▶ [What needs to be done] Echo the lines of the records below word for word, starting at the line that contains "Click the Insights grid icon" and ending at the line that contains "Action: pyautogui.click(x=1357, y=343)". Leave the pictures out of your answer.

▶ [Records of locating words and elements]
— start —
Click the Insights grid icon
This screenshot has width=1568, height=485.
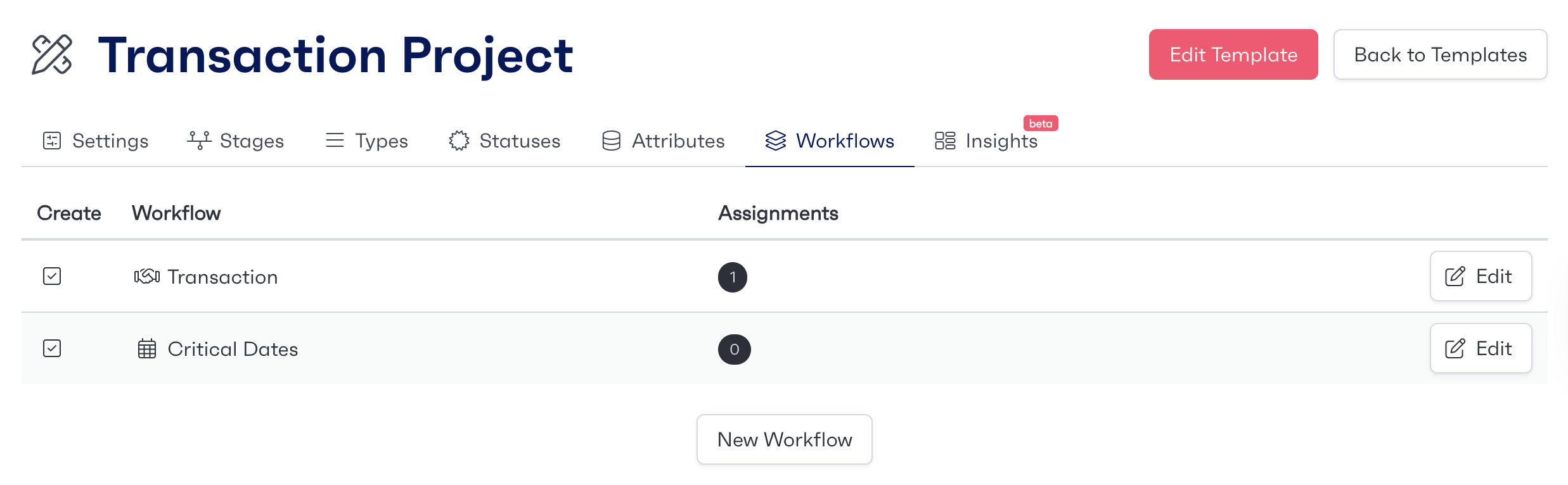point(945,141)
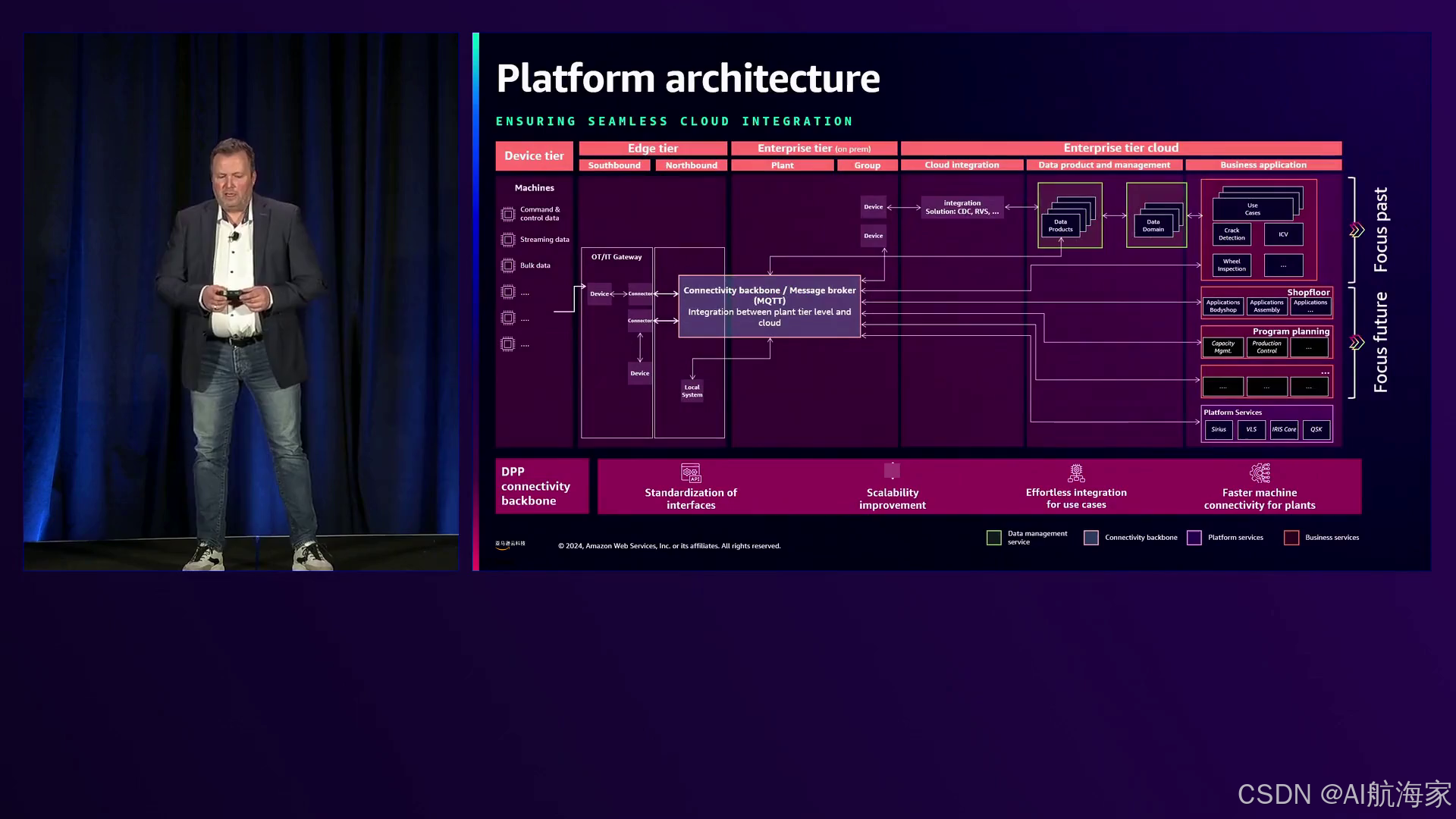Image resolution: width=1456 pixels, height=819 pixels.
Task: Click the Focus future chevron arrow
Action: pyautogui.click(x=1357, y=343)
— end —
— start —
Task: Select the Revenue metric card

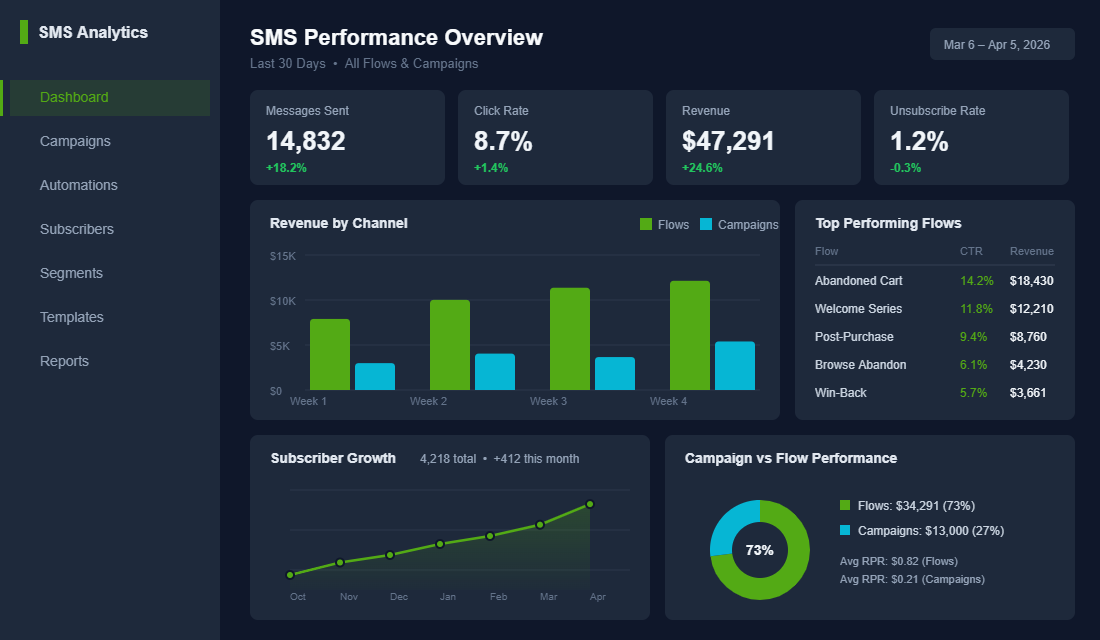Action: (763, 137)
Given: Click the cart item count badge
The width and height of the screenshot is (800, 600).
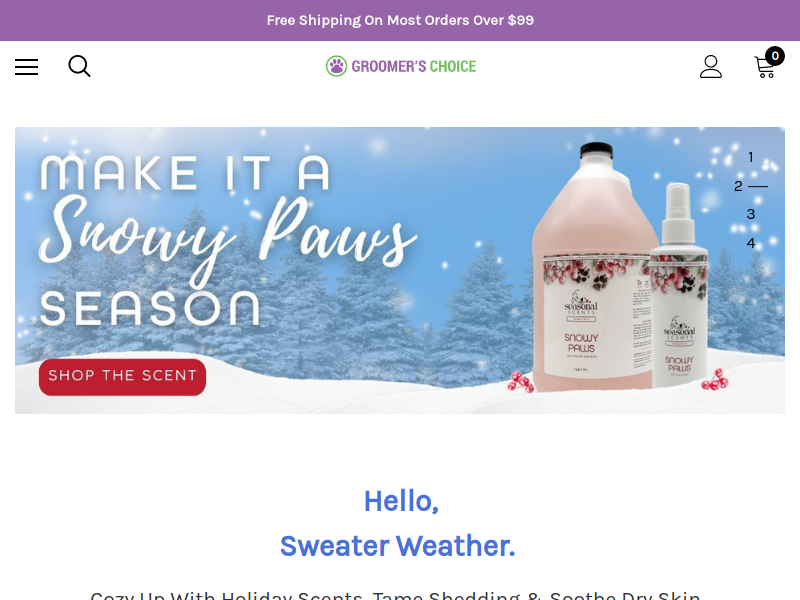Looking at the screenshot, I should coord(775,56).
— end —
▶ [Expected answer]
Click the Insights grid icon
This screenshot has width=1568, height=485.
point(945,141)
Image resolution: width=1456 pixels, height=819 pixels.
Task: Click the Focus future chevron arrow
Action: pyautogui.click(x=1357, y=343)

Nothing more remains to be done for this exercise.